Every entry must be printed again exactly, with nothing left out.

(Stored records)
+ + + + + + +

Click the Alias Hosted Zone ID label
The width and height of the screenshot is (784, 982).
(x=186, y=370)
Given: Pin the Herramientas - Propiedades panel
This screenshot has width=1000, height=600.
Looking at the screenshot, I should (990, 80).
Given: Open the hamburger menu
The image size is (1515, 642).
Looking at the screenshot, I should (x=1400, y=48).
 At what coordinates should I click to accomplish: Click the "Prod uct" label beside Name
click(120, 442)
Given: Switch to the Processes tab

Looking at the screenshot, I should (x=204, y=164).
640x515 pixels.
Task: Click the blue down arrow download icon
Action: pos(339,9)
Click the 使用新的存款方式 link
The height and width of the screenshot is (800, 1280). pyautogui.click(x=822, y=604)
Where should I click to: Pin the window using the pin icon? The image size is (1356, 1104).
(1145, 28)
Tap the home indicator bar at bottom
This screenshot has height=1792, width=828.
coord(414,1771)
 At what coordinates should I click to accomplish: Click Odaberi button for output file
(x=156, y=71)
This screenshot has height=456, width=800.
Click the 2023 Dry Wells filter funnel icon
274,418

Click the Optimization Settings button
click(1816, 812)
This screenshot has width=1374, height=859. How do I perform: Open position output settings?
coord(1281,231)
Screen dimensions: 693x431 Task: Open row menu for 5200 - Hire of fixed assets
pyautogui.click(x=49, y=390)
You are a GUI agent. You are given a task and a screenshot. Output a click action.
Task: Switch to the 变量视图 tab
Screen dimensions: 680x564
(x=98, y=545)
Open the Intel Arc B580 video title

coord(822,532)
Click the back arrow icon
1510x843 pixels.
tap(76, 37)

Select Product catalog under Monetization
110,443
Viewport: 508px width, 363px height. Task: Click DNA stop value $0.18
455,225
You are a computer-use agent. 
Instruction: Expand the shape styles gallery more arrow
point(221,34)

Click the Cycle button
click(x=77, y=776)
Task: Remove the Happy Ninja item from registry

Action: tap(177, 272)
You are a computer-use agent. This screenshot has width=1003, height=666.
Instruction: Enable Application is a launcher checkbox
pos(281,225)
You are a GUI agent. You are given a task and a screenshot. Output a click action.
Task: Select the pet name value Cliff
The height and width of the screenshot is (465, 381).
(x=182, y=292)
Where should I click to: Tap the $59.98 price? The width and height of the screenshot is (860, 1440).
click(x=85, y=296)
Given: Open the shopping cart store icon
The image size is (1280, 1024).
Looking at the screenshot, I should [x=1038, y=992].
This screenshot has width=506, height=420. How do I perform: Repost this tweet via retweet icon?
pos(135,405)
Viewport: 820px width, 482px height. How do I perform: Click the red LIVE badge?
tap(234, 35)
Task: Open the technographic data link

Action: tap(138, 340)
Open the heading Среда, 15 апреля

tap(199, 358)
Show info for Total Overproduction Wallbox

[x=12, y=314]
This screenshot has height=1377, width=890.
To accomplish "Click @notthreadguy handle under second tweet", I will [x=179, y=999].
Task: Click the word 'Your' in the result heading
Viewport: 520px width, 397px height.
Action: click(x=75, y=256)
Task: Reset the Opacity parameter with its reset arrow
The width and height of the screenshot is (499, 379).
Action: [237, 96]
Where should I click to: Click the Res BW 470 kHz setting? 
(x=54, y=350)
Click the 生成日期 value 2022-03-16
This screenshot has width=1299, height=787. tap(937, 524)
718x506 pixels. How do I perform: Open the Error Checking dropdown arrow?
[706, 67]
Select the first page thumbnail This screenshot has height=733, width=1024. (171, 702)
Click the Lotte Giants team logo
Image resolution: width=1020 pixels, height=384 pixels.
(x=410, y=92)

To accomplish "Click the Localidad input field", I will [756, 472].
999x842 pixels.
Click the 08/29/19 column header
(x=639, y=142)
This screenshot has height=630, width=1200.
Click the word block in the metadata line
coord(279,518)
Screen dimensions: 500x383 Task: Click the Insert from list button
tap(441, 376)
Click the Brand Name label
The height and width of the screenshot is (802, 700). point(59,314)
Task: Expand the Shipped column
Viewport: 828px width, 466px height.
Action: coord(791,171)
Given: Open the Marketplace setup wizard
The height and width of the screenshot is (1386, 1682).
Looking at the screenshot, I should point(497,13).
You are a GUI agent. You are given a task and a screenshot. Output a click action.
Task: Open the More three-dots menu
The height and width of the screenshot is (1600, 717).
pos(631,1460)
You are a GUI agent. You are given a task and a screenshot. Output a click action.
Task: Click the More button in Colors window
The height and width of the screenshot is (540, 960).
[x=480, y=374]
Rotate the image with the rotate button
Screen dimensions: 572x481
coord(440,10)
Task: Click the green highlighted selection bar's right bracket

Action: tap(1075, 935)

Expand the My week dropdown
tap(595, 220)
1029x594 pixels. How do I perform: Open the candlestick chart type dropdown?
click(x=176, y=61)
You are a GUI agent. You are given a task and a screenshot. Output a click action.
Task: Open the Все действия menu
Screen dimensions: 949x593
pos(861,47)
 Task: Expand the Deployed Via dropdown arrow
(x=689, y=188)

+ + + + + + +

◆ **Solution for this task**:
Click the Alias Hosted Zone ID label
The width and height of the screenshot is (784, 982).
(x=186, y=370)
Given: Pin the Herramientas - Propiedades panel
This screenshot has width=1000, height=600.
Looking at the screenshot, I should (990, 80).
Given: Open the hamburger menu
The image size is (1515, 642).
Looking at the screenshot, I should (x=1400, y=48).
 At what coordinates should I click to accomplish: Click the "Prod uct" label beside Name
click(120, 442)
Given: Switch to the Processes tab

Looking at the screenshot, I should (x=204, y=164).
640x515 pixels.
Task: Click the blue down arrow download icon
Action: pos(339,9)
Click the 使用新的存款方式 link
The height and width of the screenshot is (800, 1280). pyautogui.click(x=822, y=604)
Where should I click to: Pin the window using the pin icon? The image size is (1356, 1104).
(1145, 28)
Tap the home indicator bar at bottom
This screenshot has height=1792, width=828.
coord(414,1771)
 At what coordinates should I click to accomplish: Click Odaberi button for output file
(x=156, y=71)
This screenshot has height=456, width=800.
Click the 2023 Dry Wells filter funnel icon
274,418

Click the Optimization Settings button
click(1816, 812)
This screenshot has width=1374, height=859. How do I perform: Open position output settings?
coord(1281,231)
Screen dimensions: 693x431 Task: Open row menu for 5200 - Hire of fixed assets
pyautogui.click(x=49, y=390)
You are a GUI agent. You are given a task and a screenshot. Output a click action.
Task: Switch to the 变量视图 tab
Screen dimensions: 680x564
(x=98, y=545)
Open the Intel Arc B580 video title

coord(822,532)
Click the back arrow icon
1510x843 pixels.
tap(76, 37)

Select Product catalog under Monetization
110,443
Viewport: 508px width, 363px height. Task: Click DNA stop value $0.18
455,225
You are a computer-use agent. 
Instruction: Expand the shape styles gallery more arrow
point(221,34)

Click the Cycle button
click(x=77, y=776)
Task: Remove the Happy Ninja item from registry

Action: tap(177, 272)
You are a computer-use agent. This screenshot has width=1003, height=666.
Instruction: Enable Application is a launcher checkbox
pos(281,225)
You are a GUI agent. You are given a task and a screenshot. Output a click action.
Task: Select the pet name value Cliff
The height and width of the screenshot is (465, 381).
(x=182, y=292)
Where should I click to: Tap the $59.98 price? The width and height of the screenshot is (860, 1440).
click(x=85, y=296)
Given: Open the shopping cart store icon
The image size is (1280, 1024).
Looking at the screenshot, I should [x=1038, y=992].
This screenshot has width=506, height=420. How do I perform: Repost this tweet via retweet icon?
pos(135,405)
Viewport: 820px width, 482px height. How do I perform: Click the red LIVE badge?
tap(234, 35)
Task: Open the technographic data link

Action: tap(138, 340)
Open the heading Среда, 15 апреля

tap(199, 358)
Show info for Total Overproduction Wallbox

[x=12, y=314]
This screenshot has height=1377, width=890.
To accomplish "Click @notthreadguy handle under second tweet", I will [x=179, y=999].
Task: Click the word 'Your' in the result heading
Viewport: 520px width, 397px height.
Action: click(x=75, y=256)
Task: Reset the Opacity parameter with its reset arrow
The width and height of the screenshot is (499, 379).
Action: [237, 96]
Where should I click to: Click the Res BW 470 kHz setting? 
(x=54, y=350)
Click the 生成日期 value 2022-03-16
This screenshot has width=1299, height=787. tap(937, 524)
718x506 pixels. How do I perform: Open the Error Checking dropdown arrow?
[706, 67]
Select the first page thumbnail This screenshot has height=733, width=1024. (171, 702)
Click the Lotte Giants team logo
Image resolution: width=1020 pixels, height=384 pixels.
(x=410, y=92)

To accomplish "Click the Localidad input field", I will [756, 472].
999x842 pixels.
Click the 08/29/19 column header
(x=639, y=142)
This screenshot has height=630, width=1200.
Click the word block in the metadata line
coord(279,518)
Screen dimensions: 500x383 Task: Click the Insert from list button
tap(441, 376)
Click the Brand Name label
The height and width of the screenshot is (802, 700). point(59,314)
Task: Expand the Shipped column
Viewport: 828px width, 466px height.
Action: coord(791,171)
Given: Open the Marketplace setup wizard
The height and width of the screenshot is (1386, 1682).
Looking at the screenshot, I should point(497,13).
You are a GUI agent. You are given a task and a screenshot. Output a click action.
Task: Open the More three-dots menu
The height and width of the screenshot is (1600, 717).
pos(631,1460)
You are a GUI agent. You are given a task and a screenshot. Output a click action.
Task: Click the More button in Colors window
The height and width of the screenshot is (540, 960).
[x=480, y=374]
Rotate the image with the rotate button
Screen dimensions: 572x481
coord(440,10)
Task: Click the green highlighted selection bar's right bracket

Action: tap(1075, 935)

Expand the My week dropdown
tap(595, 220)
1029x594 pixels. How do I perform: Open the candlestick chart type dropdown?
click(x=176, y=61)
You are a GUI agent. You are given a task and a screenshot. Output a click action.
Task: Open the Все действия menu
Screen dimensions: 949x593
pos(861,47)
 Task: Expand the Deployed Via dropdown arrow
(x=689, y=188)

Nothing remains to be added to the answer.